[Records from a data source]
┄┄┄┄┄┄

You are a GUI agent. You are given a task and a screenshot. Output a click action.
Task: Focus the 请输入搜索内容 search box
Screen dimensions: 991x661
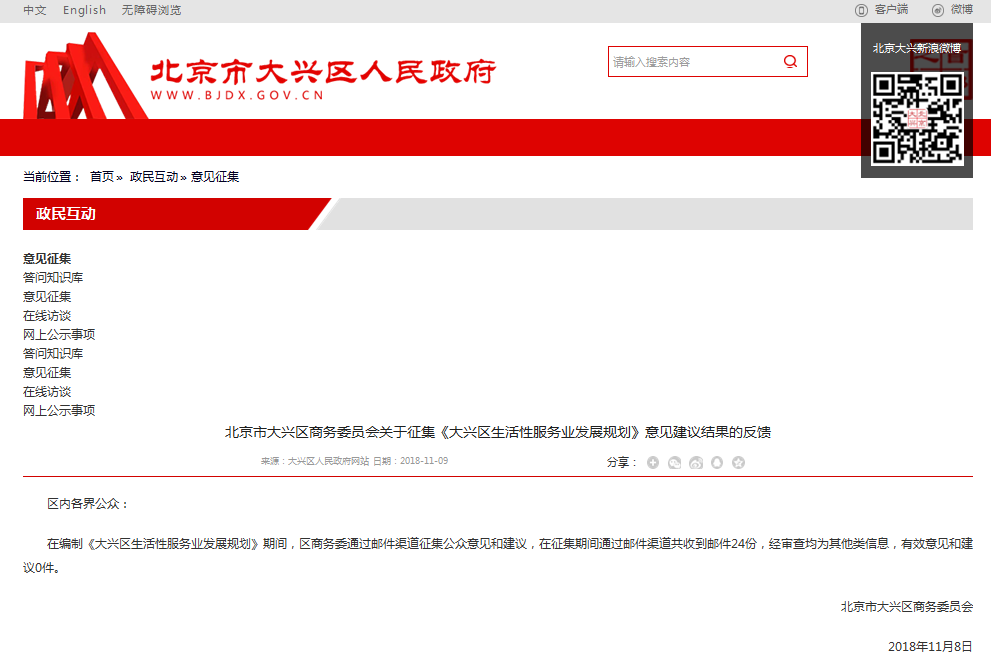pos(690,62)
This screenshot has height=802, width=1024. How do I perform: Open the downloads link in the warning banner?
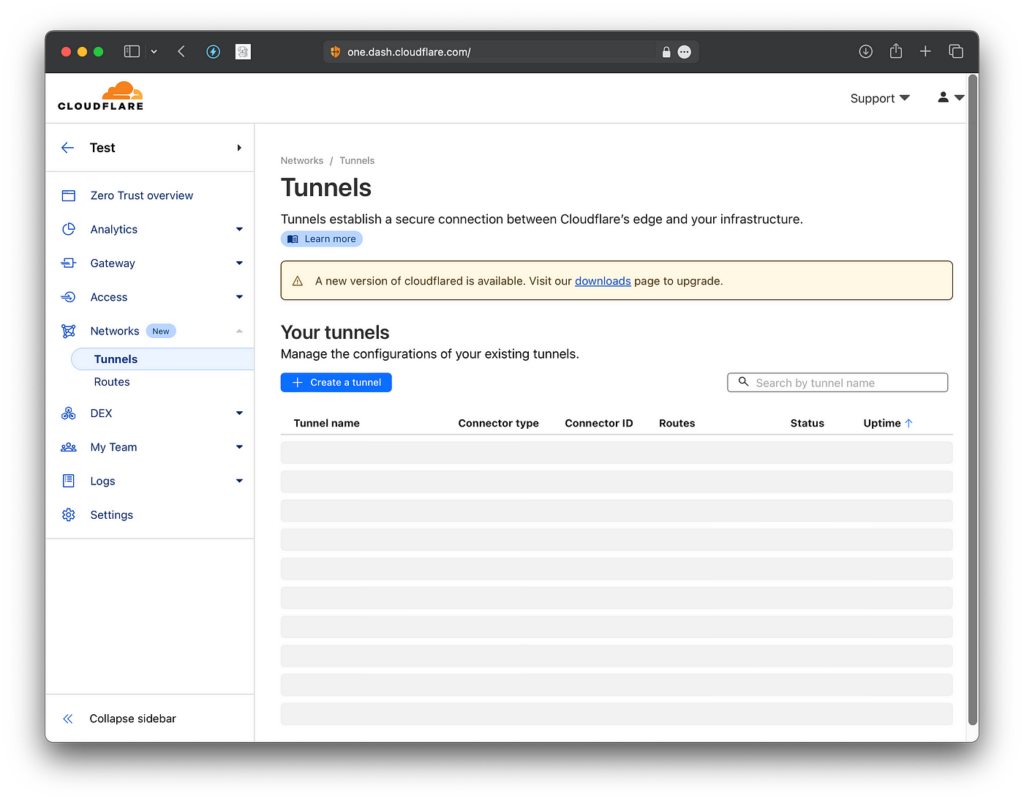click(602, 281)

┄┄┄┄┄┄

# Short problem
Please state how many of the rows above contain the string "screenshot", giving only the number.

# Task response
2